"He's My Son!"
In his videotaped testimony Arthur March explained that he had helped his son move Janet's body from the construction site where Perry had initially buried her. One of Perry's clients, a real-estate developer, had told him that a road was going to be built 10 yards from Janet's makeshift grave, and he feared that it would be discovered. The father and son put Janet's bones and clothes in a plastic "leaf bag" and drove from Tennessee to Kentucky in Janet's Volvo. They checked into a motel, and Perry stayed in the room while his father looked for a suitable place to dump of the body.

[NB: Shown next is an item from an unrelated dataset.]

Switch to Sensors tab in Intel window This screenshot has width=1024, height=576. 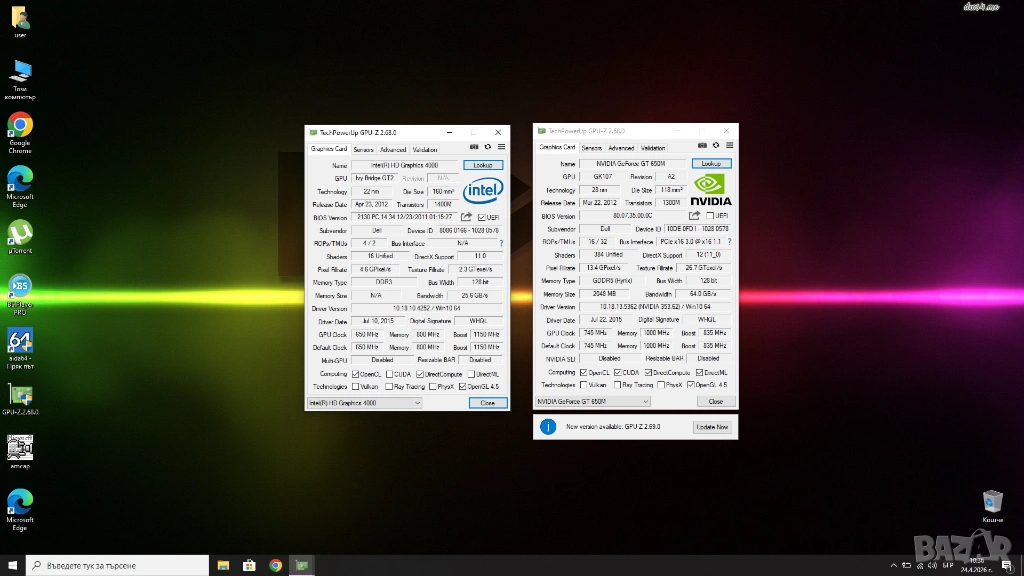pyautogui.click(x=363, y=149)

Arthur drove along I-65 to the Bowling Green area until he found a site he liked. He stopped and hid the remains in a brush pile. Nine years later when he tried to locate the spot with the police, he couldn't find it because, he said, the road had been widened and the landscape had changed. To this day, Janet March's body has never been found.
When asked why he helped Perry hide the body, Arthur replied as if the answer were obvious: "He's my son!"
Dr. William Bass, founder of the Body Farm at the University of Tennessee where researchers study the rates of decomposition in human corpses, corroborated Arthur March's testimony regarding the condition of the body he moved. A human body in Tennessee in August heat would skeletonize in three weeks, Dr. Bass testified, which supported Arthur March's testimony that Janet March's remains were mostly bones when he and his son unburied them.
Jurors also learned that Perry March had written a novel called @Murder.com in which an attractive brunette is killed. In the book, March describes the victim "lying on the smooth pile carpet, crumpled and soft-looking. She lay on her back, her left leg tucked beneath her, her head facing the ceiling, hands to her throat, eyes open and bulging. Classic strangulation expression."
The evidence presented was enough to convince the jury that Perry March was not the innocent man he claimed to be, and on August 17, 2006, they found him guilty on all counts. At sentencing, Judge Steve Dozier tallied up March's convictions in his three trials and gave him 56 years of hard time, which he is currently serving.
Judge Dozier also rejected the plea deal that Arthur March had made with the state and sentenced him to five years for his participation in the crimes. Three months later Arthur March died at the Federal Medical Center in Fort Worth, Texas.
Perry and Janet March's children, Sammy and Tzipora, are now living with their grandparents, Lawrence and Carolyn Levine.